First, though, a bit of quick review for those of you just joining us. Liz Bruenig kicked things off with a little discussion of St. Augustine (of whom she is a fan and perhaps something of an expert) and legal realism, which is to say the idea that property rights are nothing more than creations of the law, and thus in principle alterable at the law’s discretion. The context for Augustine’s affirmation of legal realism that she identified was, unhappily, one of his anti-Donatist writings, in which he dismissed their complaint against the state’s confiscation of their property. She notes that Augustine was somewhat prescient here in rejecting Lockean “labor-desert” theory, which is to say the idea that property rights are created and become morally binding as the just fruits of labor. Pegobry objected, perhaps unsurprisingly, that this is precisely why conservatives object to anything like “legal realism” and insist that property rights are “sacred” and must be respected by the state, and not tampered with—legal realism encourages and justifies abominations like arbitrary state confiscation of property from people it doesn’t like. To this Ms. Bruenig replied that of course the state often does terrible and unjust things with its power to define property rights, but the fact that you don’t like that power doesn’t make it untrue. Legal realism is merely a descriptive account of how property rights are in fact generated, not a normative account of how they are generated, and the simple fact of the matter is that without the state’s determination to prevent me from taking your computer for my own purposes, your ownership of it is meaningless.

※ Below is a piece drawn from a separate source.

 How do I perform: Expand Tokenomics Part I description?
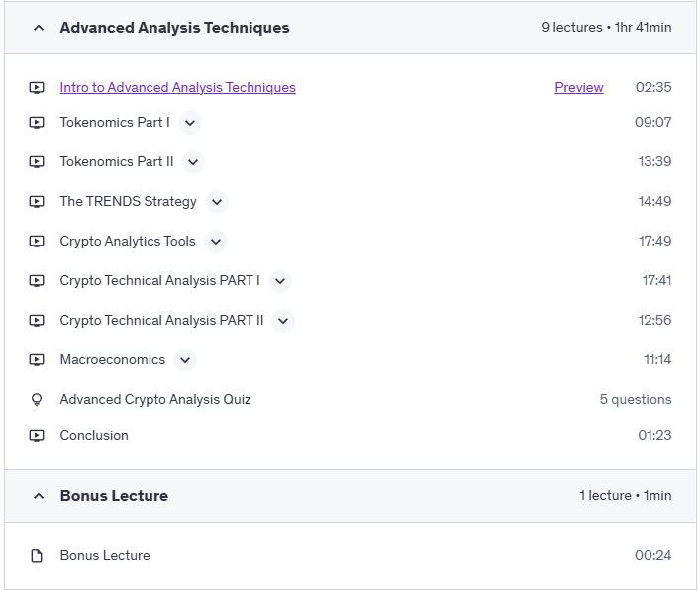tap(190, 123)
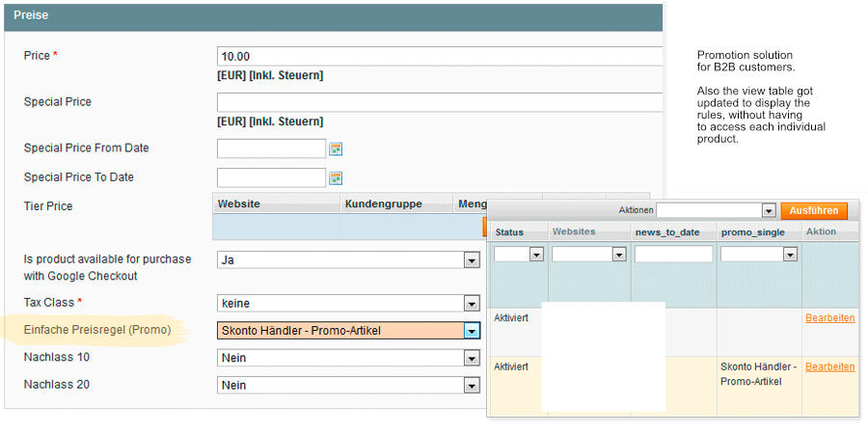Click Bearbeiten link for Skonto Händler row
Image resolution: width=868 pixels, height=434 pixels.
829,366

At this point Pegobry complained that Ms. Bruenig had now defined legal realism so minimalistically as to be useless. If all it means is that laws are, well, laws, and determine what will and won’t be enforced, then so what? By the same token, one could note that descriptively, the state’s determination of what counts as human life worthy of protection (slaves? the unborn? infants?) does in fact determine who gets protection, and thus perhaps who may end up dying, and thus in this somewhat perverse sense “rights to life” are generated by law. But of course the important question at hand, he insisted, is whether the law is acting rightly, which is to say whether in its legal determinations it is respecting pre-existing moral rights and duties that need to be honored. Accordingly, Pegobry challenged Ms. Bruenig to clarify whether on her view there were such moral restraints in the case of property, whether she would have any principled objection to “a total redistribution of property.” Ms. Bruenig’s response (in an addendum to her previous response) to these challenges was probably not fully satisfactory to many readers. As far as pre-existing moral constraints that should normatively guide property law, she briefly pointed back to Augustine’s view of God’s ordination of creation (which He alone truly owns) for the common use of all. The question about redistribution she dodged somewhat by saying “If a Christian community wanted to live in this way, communally, that would be fine.” This sounds like a harmonious mutual decision, like the community in Acts 4, rather than a top-down legal imposition, which is what Pegobry worries about. She concludes by explaining that the main purpose of legal realism in these discussions is simply to parry the common libertarian talking-point that taxes are a form of theft, or at least redistributive taxes are. That is certainly an assertion I have sought to debunk a number of times myself, but I wonder if Ms. Bruenig is right that it can be dismissed with a merely descriptive theory; while not technically theft, taxes or other property arrangements that are unjust might fairly be described as *like* theft.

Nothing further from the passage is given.